━━ Article
Sites designed as duplicates of an original site, but are hosted on a different server. Link cloaking and doorway pages, the creation of mirror sites are a recognized spam tactic and violators will be penalized by many of the major search engines.

  • Nofollow – 
Attribute used to prevent a link from passing link authority. Commonly used on sites with user generated content, like in blog comments.
Nofollow can also be used in a robots meta tag to prevent a search engine from counting any outbound links on a page.

  • ODP - Open Directory Project: 
The largest human edited directory on the Internet. The Open Directory provides listings for free but only for qualified sites and because editors are volunteers, wait times can be lengthy.

  • Outbound link
A link to a site outside of your own.OR Link that point from your website to webpages of different domains.

  • Overture
The Pay Per Click advertising program by Yahoo. In 2005 it is renamed to Yahoo! Search Marketing.

  • Page Rank
See also Link Popularity. A numerical rating of a site developed by Google as part of it's algorithms for determining search engine listings. To view page rank requires installing the Google tool bar in your browser. Yahoo also utilizes Page Rank calculations.OR Page Rank is a numeric value given by Google to the webpage which defines how important the page is on web.Google calculate the page rank of a webpage by taking its entire inbound links and on-page factors into account.

  • PPC: 
Pay Per Click. This is an advertising option in which the advertiser has typically a small textual ad on a search engine site and pays only if a user clicks on the link in the ad.
━━━━
Given instruction A:
Summarize the glossary in two sentences.
The entries below have no connection to the glossary.
━━ Supplied records
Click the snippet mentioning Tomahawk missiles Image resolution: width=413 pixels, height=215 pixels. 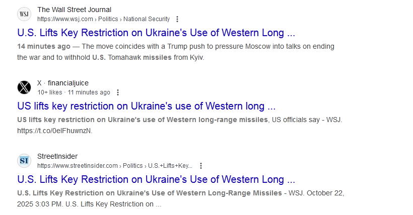click(151, 57)
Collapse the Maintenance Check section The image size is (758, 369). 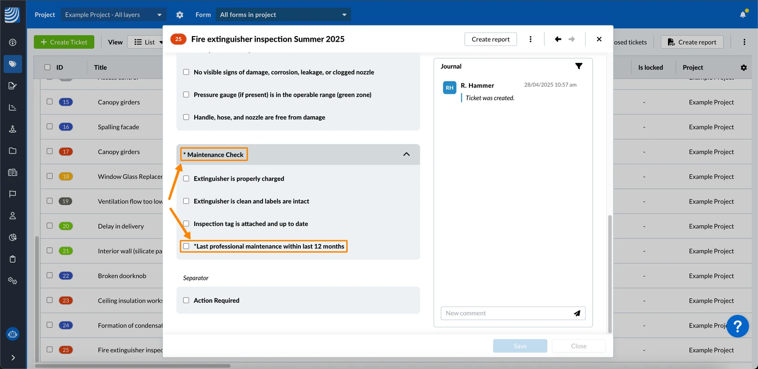pos(406,154)
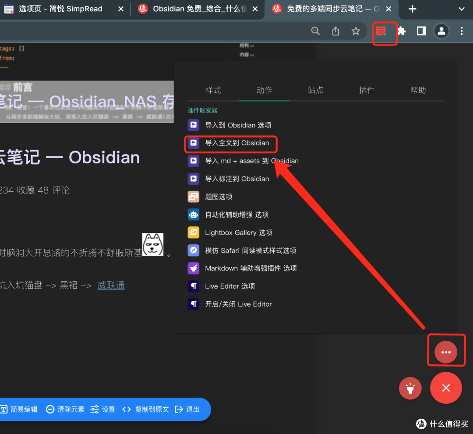
Task: Open the tab search chevron in the tab strip
Action: (x=461, y=9)
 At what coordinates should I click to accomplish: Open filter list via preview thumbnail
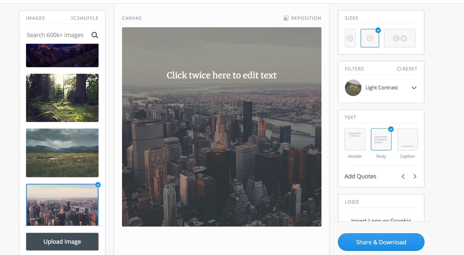[x=353, y=88]
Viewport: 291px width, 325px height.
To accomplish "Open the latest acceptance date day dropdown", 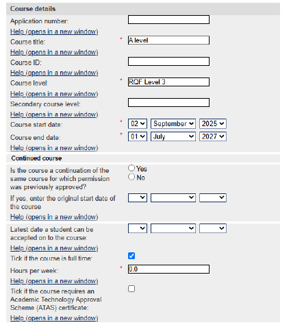I will (138, 228).
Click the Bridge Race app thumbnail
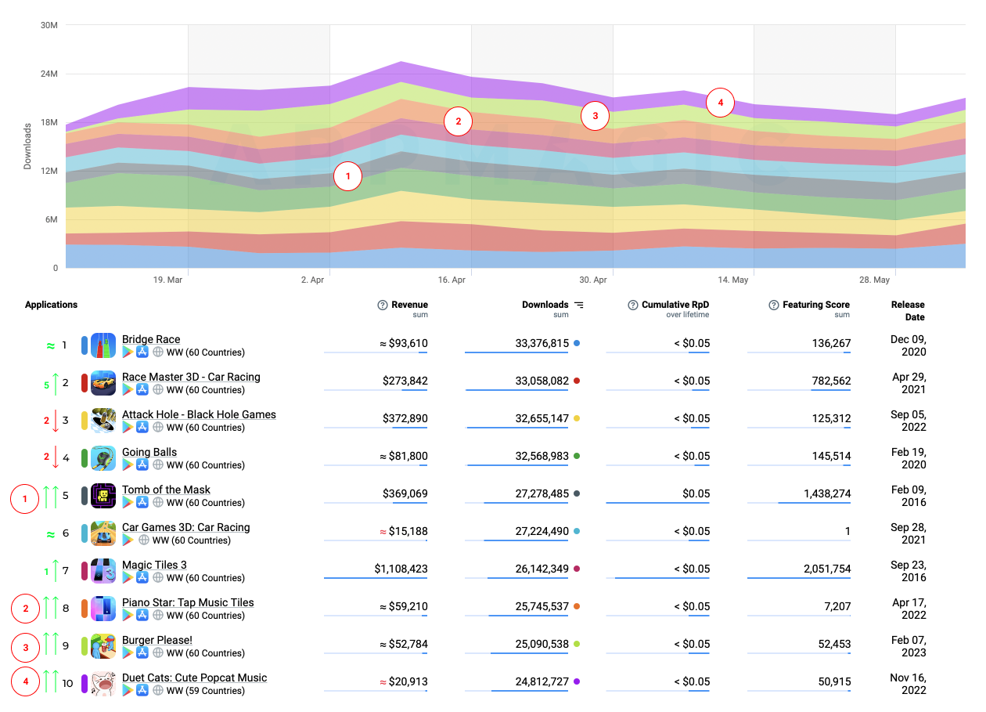Viewport: 986px width, 712px height. (x=103, y=345)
━━━━
Given instruction B:
Collect every line of the entries that contains the word "thumbnail".

Correct response A:
The glossary defines mirror sites as duplicates of an original site hosted on a different server, a recognized spam tactic, and nofollow as an attribute that prevents a link from passing link authority. It also covers the Open Directory Project, outbound links, Overture, Page Rank (a numeric value Google gives a webpage based on its inbound links and on-page factors), and PPC, where the advertiser pays only if a user clicks the ad.

Correct response B:
 At what coordinates should I click to accomplish: Open filter list via preview thumbnail
Click the Bridge Race app thumbnail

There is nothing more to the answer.